Quando a Academia Sueca anunciou o nome de Bob Dylan como ganhador do Prêmio Nobel de Literatura na semana passada (13/10), uma polêmica de âmbito mundial deflagrou-se. Os fãs do compositor apoiaram a escolha. Mas outros acharam que a produção literária dele não merecia tal prêmio, uma vez que publicara poucos livros. Porém a sua obra musical, inquestionavelmente, influenciou gerações. A própria Academia explicou a escolha: “por ter criado uma nova expressão norte-americana da canção.”

Nessa declaração, reside um ponto polêmico: há quem não considere letra de música poesia. Por isso os que trabalham com essa forma de composição são chamados letristas e não, poetas. É verdade que há muitas letras medíocres. Há também várias composições que são verdadeiros poemas. 

Pela beleza do seu trabalho, Bob Dylan é considerado um poeta. Tornou-se ícone pela reflexão de suas canções. 

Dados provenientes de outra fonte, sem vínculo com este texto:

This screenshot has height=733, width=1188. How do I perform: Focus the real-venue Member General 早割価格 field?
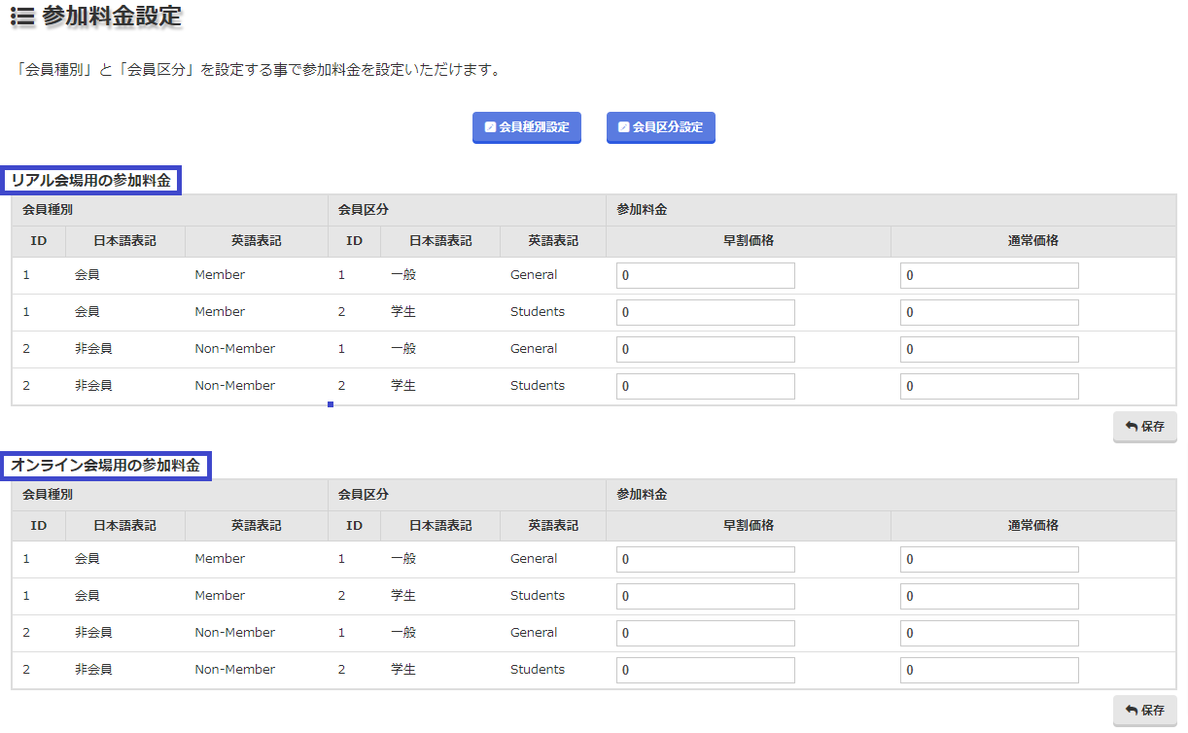(x=705, y=276)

É válido ressaltar que a poesia tem raízes na musicalidade. Basta dizer que o gênero lírico, na Antiga Grécia, era praticado acompanhado por uma lira, um cândido instrumento musical.  T. S. Eliot já afirmara: “A poesia começa, ouso dizer, com um selvagem batendo um tambor numa selva, e ela retém essa essência de percussão e ritmo”. Ele também fez a seguinte analogia: “Se, como James Thomson observou, ‘os lábios apenas cantam quando não podem beijar’, pode ser também que os poetas apenas falem quando não podem cantar.”

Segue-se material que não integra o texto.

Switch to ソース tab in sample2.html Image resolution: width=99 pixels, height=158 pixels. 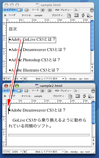[x=38, y=91]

Cecília Meireles no poema “Motivo” foi bem explicita: “Eu canto porque o instante existe/ e a minha vida está completa./ Não sou alegre nem sou triste:/sou poeta.”

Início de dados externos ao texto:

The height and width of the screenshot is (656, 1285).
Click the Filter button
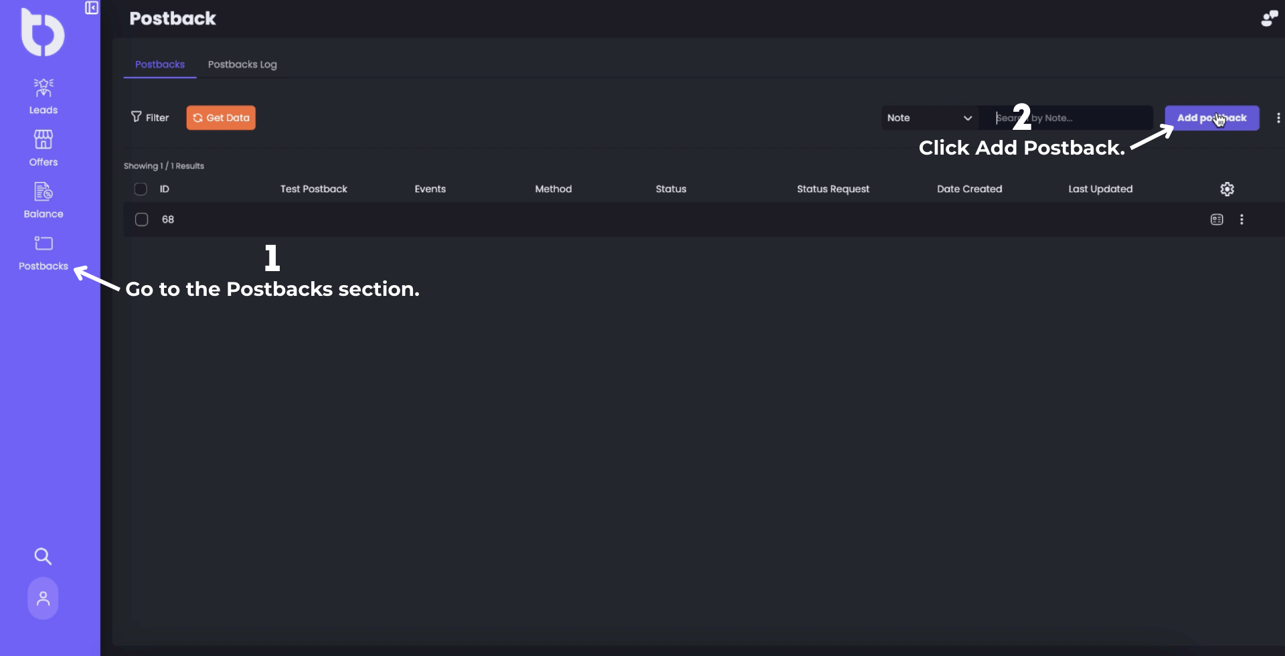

A Poesia sem “sangue eterno” e sem “asa ritmada” torna-se vazia. Como considerar os versos da canção “As Rosas não Falam” de Cartola apenas como uma letra de música sem poesia?

Homero, Camões, Castro Alves, grandes poetas, construíram suas obras com ritmo melódico que podem ser recitadas com uma sonoridade agradável. A palavra tem imagem acústica e gráfica, carrega consigo uma significação. O trabalho poético consiste em traduzir a vida e promovê-la com arte. Nesse espaço, é possível sonhar a eternidade.

O senhor Robert Allen Zimmerman, nascido em 1941, em Duluth, uma cidade do Estado de Minnesota, nos Estados Unidos, escolheu o seu nome artístico pela musicalidade:                                                                                                                                                                                                        

"Eu havia visto alguns poemas de Dylan Thomas. A pronúncia de Dylann e Allyn era parecida. Robert Dylan. A letra D tinha mais força. Entretanto, o nome Roberto Dylan não era tão atraente como Roberto Allyn. As pessoas sempre haviam me chamado de Robert ou Bobby, mas Bobby Dylan me parecia vulgar, e, além disso, já havia Bobby Darin, Bobby Vee, Bobby Rydell, Bobby Neely e muitos outros Bobbies. A primeira vez que me perguntaram meu nome em Saint Paul, instintiva e automaticamente soltei: 'Bob Dylan'"

Em várias declarações contra a concessão do Prêmio Nobel de Literatura a Bob Dylan, percebi certa reação ideológica, porque ele se tornou ídolo de uma geração que disse não à guerra do Vietnã, que andou pelo mundo pregando a paz e o amor.

Como falei a um amigo: ganhou a Poesia. Esta carrega sentimento. E, nas asas da música, toca a alma com mais facilidade. Quando isso acontece, assusta quem teme as mudanças sociais que visam à conquista da paz entre os homens.

É válido dizer que a poesia não é exclusividade do verso. E a prosa, não “lhe é superior”.